Stored records
* * *

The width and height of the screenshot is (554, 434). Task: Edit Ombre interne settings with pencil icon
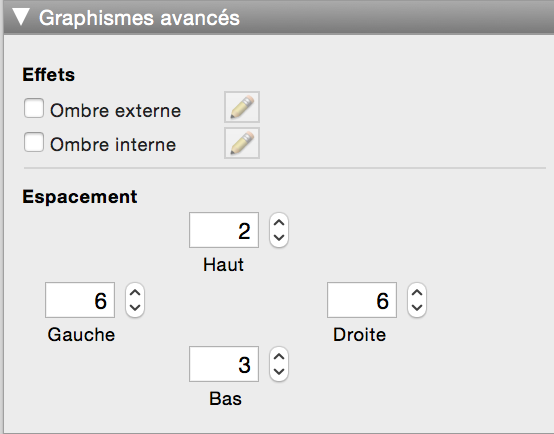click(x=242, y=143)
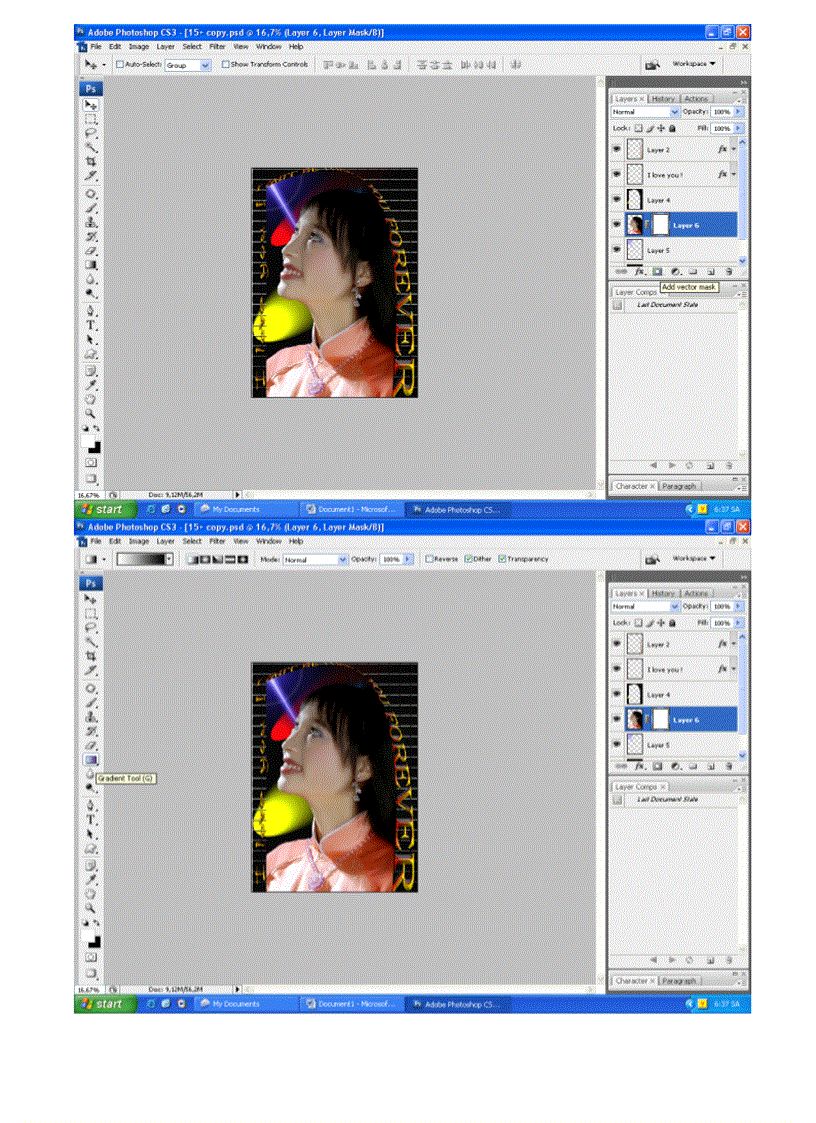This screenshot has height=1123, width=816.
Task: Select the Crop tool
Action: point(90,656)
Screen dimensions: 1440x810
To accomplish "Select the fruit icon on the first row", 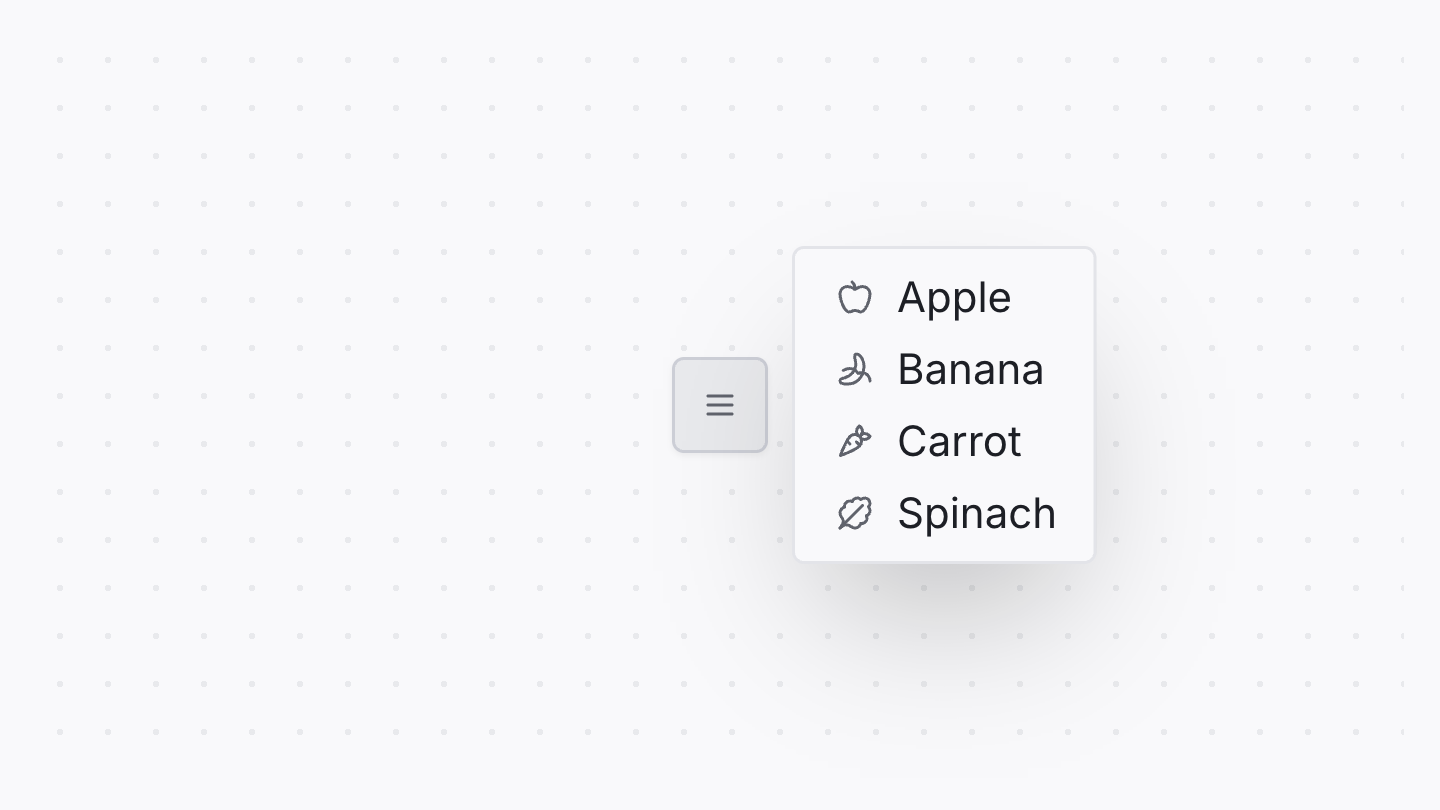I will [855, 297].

* * *

• [ASSIGNED TASK]: Return exactly the lines of the data, beginning with the first and ending with the line containing "Screen dimensions: 1440x810". Skip the pictures.

• [RESULT OF THE EXERCISE]:
The width and height of the screenshot is (554, 434). Task: Edit Ombre interne settings with pencil icon
click(x=242, y=143)
This screenshot has height=1123, width=816.
Task: Select the Crop tool
Action: point(90,656)
Screen dimensions: 1440x810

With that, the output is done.